Lauren Rabaino

My goal today is not to inundate you with endless complaints about Facebook etiquette (for more on the topic, see Every Conversation I’ve Ever Held).

Rather, I’d like to take a moment to polish my own statue and talk about an accomplishment I recently made within the realm of the Facebook universe: I recently gave about 40 of my “friends” on Facebook (“The Hipster’s MySpace!”) the axe. Also, I understand that while I call this an accomplishment, it really means nothing in the fictional social universe that is casual online networking.

Now, some people may find themselves distraught when they log onto their Facebook profiles and find that my presence no longer graces the News Feed on their home page.

No longer will they have the pleasure of knowing “James Koman wrote ‘I am writing something pointless’ on Somebody Else’s wall!” or that “James Koman is attending Someone Else’s birthday party that you were not invited to!”

No longer will they be able to peer into my life like a fly on the wall or creepy voyeuristic stalker, which is why I should apologize to these 40 persons who have recently been axed.

But before you attempt to re-add me as a friend just to leave a slanderous message on my wall, please let me explain my reasons.

REASONS WHY YOU’RE NO LONGER JAMES’ FRIEND:

1. I Haven’t Talked to You in Over a Year

If anyone would like to explain to me how you can have a casual relationship with an individual without any form of communication, I’ll nod politely without actually listening to you. We all know you don’t need to actually see a person to share a relationship with him or her.

If you’re like me, the prospect of talking to a person – especially a member of the opposite sex – is a frightening and daunting prospect. That’s why I write this column, as a cover for my own crippling social insecurities. I regularly resort to alternative modes of communication with my associates, such as e-mail, various hand signals through the window of my car, and shrill bird calls.

Yes, with this behavior, you’re wondering how I had 40 friends on Facebook to begin with. SCREECH! I figure that if we haven’t communicated in over a year, we probably weren’t that close to begin with.

2. Our Interactions Were Strictly Academic, and It Is Unlikely We Will Be in The Same Class Again

I have a bad habit of befriending every laboratory and project partner I’ve ever worked with on Facebook.
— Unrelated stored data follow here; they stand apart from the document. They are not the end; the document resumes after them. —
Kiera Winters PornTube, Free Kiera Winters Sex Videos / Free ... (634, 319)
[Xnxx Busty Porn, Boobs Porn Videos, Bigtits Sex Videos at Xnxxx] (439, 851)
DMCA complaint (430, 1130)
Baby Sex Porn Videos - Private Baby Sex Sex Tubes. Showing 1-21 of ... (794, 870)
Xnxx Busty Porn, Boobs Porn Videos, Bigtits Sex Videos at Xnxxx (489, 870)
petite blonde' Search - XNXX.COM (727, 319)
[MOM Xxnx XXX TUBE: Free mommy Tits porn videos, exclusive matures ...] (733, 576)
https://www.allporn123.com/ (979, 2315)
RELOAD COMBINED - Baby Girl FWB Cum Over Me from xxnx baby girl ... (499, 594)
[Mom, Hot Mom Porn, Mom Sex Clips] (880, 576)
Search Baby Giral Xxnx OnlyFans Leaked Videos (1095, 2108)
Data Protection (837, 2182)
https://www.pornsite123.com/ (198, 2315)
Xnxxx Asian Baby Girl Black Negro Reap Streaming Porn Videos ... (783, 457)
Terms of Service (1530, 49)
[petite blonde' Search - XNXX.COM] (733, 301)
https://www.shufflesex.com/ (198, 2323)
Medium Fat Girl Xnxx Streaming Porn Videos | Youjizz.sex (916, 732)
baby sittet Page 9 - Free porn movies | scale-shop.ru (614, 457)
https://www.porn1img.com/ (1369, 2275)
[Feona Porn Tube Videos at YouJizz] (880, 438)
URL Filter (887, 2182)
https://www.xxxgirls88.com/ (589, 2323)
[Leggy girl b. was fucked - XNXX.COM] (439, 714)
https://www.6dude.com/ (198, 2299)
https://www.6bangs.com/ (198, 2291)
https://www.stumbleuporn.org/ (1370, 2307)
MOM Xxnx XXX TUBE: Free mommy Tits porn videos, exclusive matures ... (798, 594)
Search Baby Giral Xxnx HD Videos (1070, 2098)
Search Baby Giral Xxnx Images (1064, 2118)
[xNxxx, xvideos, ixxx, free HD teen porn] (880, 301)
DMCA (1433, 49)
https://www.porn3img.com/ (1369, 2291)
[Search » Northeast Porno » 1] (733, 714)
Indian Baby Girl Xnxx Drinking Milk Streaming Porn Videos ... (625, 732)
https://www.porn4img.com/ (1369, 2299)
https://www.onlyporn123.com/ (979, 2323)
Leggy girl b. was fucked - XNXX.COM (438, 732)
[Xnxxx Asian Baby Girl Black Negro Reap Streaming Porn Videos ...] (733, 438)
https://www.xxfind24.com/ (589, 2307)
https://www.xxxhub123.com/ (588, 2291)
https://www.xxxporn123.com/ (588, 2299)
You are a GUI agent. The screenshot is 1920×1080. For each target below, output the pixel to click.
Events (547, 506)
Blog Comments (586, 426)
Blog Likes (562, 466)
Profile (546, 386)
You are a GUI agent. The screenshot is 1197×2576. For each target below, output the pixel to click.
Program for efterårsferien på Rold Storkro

Most of this stemmed from my freshman and sophomore years, when the number of friends you had on Facebook was the most accurate gauge of coolness.

Now, having asserted myself at the apex of Cal Poly coolness standards (see previous paragraph “why I write this column”), I can finally shake these lovely people from my body like leeches after a dive in the ol’ swimmin’ hole. Thanks for calculating velocity that one time back in physics lab, but that doesn’t mean we’re serious.

3. I Have Zero Emotional Connection to You

Some people who I came across on my list I couldn’t even remember how I came to add them on Facebook in the first place. Their faces were startlingly alien, with some ravishing beauty, but strange nonetheless. Sorry folks, but it takes more than a pretty face to keep me as your friend. I often require some sort of Herculean athletic feat, or a batch of cookies.

Also, there were many people with whom I’ve not communicated as far back as freshman year. However, I do have heartwarming memories of their heartwarming personas that still manage to warm my heart when my heart needs warming. These memories usually consist of inside jokes, or times when the person hurt themselves and I laughed at their misfortune (see second-most previous paragraph “why I write this column”). Good times, good times.

For those of you who have survived my first wave of destruction, you are safe for at least another six months. To the rest of you, I encourage you to free yourselves from Facebook friend clutter. With this purging, I feel refreshed, like those celebrities who go on detox diets, only to replace delicious salty meals and sweet desserts with highly addictive drugs.

And to the people I have dismissed from my friends list, I wish to cause you no offense. I hope you find success, wealth and spiritual fulfillment on whatever path you pursue in life, as long as it’s honest success and wealth, or I somehow profit from it. In that case, please add me on Facebook.

James Koman is a biology junior and a Mustang Daily humor columnist.